[What you will do]: Find the line containing "Screen dimensions: 1270x952", then print it and each line after it through the end of the listing exactly, with no pictures.

[Records for this exercise]:
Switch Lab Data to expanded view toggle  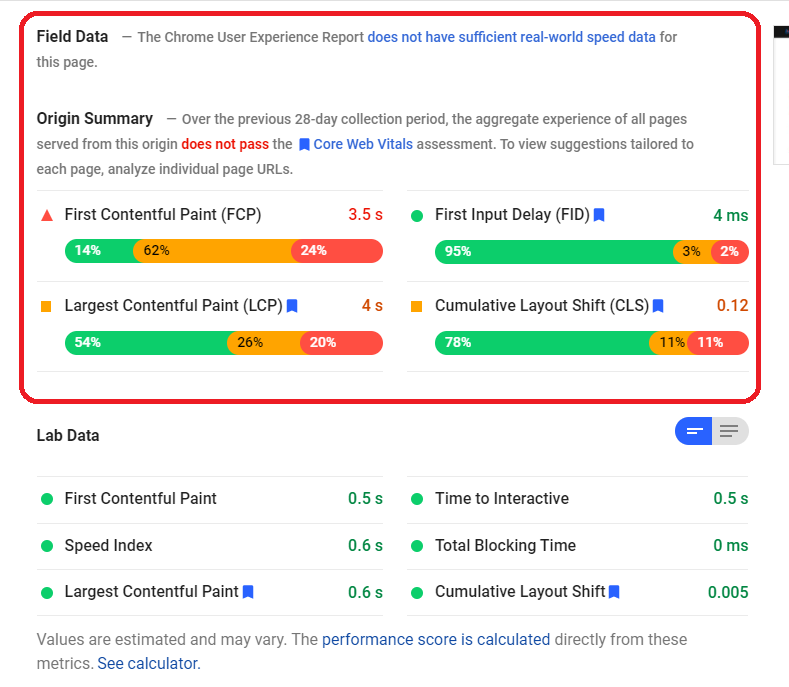(730, 431)
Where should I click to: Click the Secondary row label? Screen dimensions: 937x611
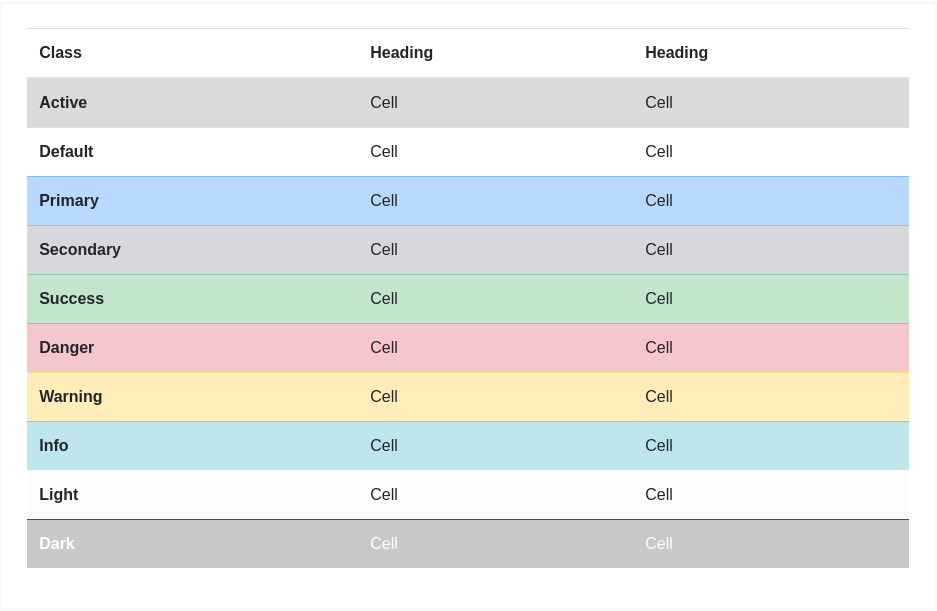click(x=80, y=250)

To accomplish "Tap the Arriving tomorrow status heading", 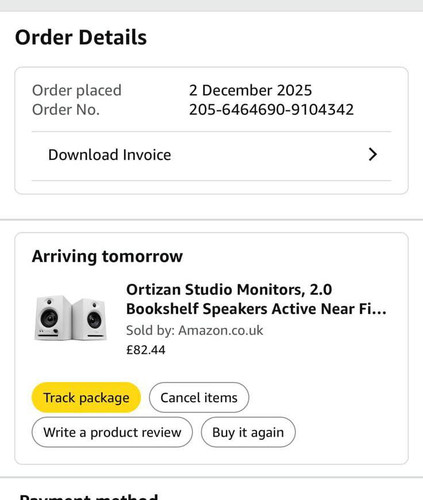I will tap(107, 256).
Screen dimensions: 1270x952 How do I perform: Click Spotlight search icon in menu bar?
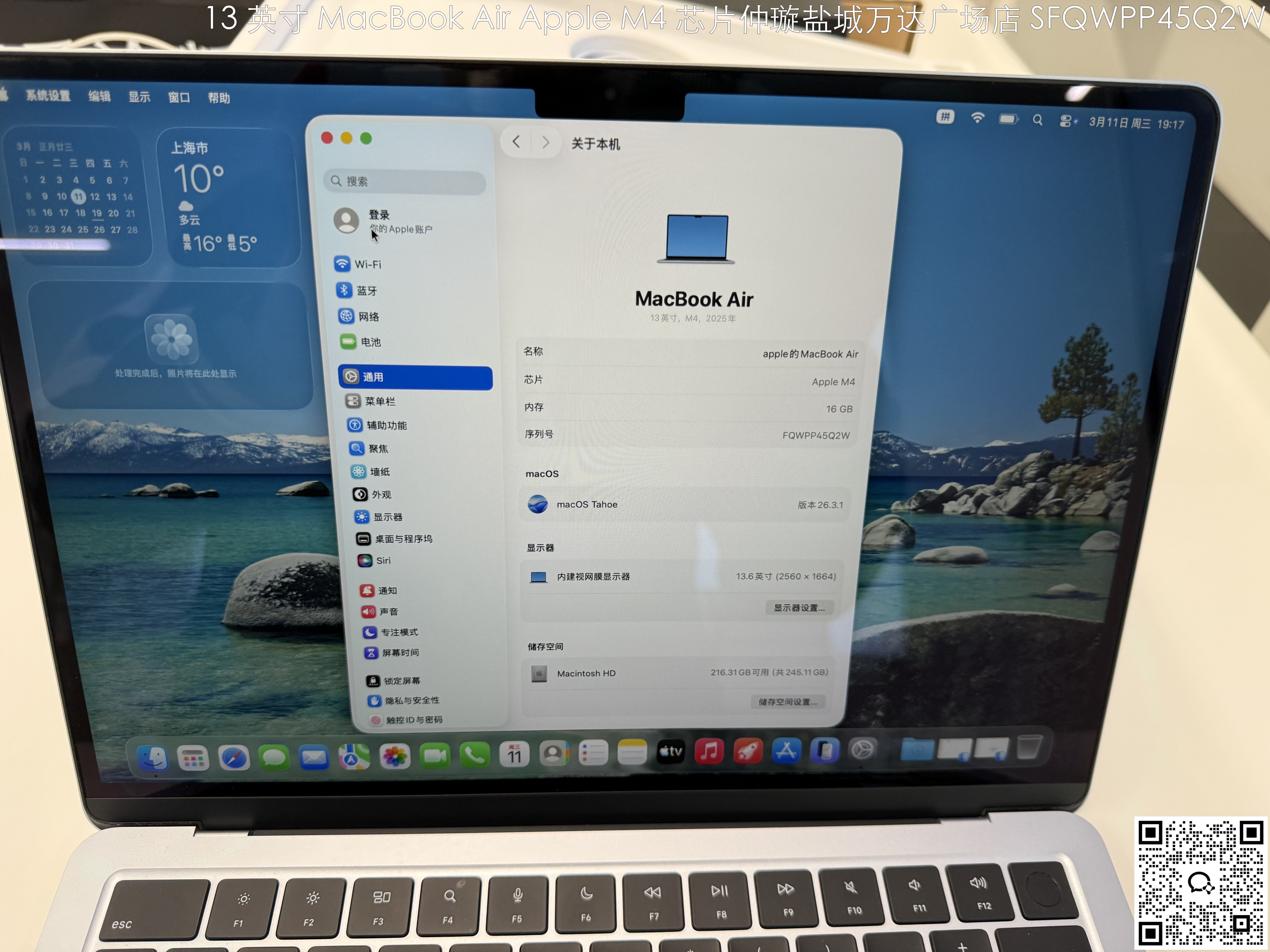coord(1037,120)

[Output below]:
Screen dimensions: 1270x952 How do I perform: Click Spotlight search icon in menu bar?
coord(1037,120)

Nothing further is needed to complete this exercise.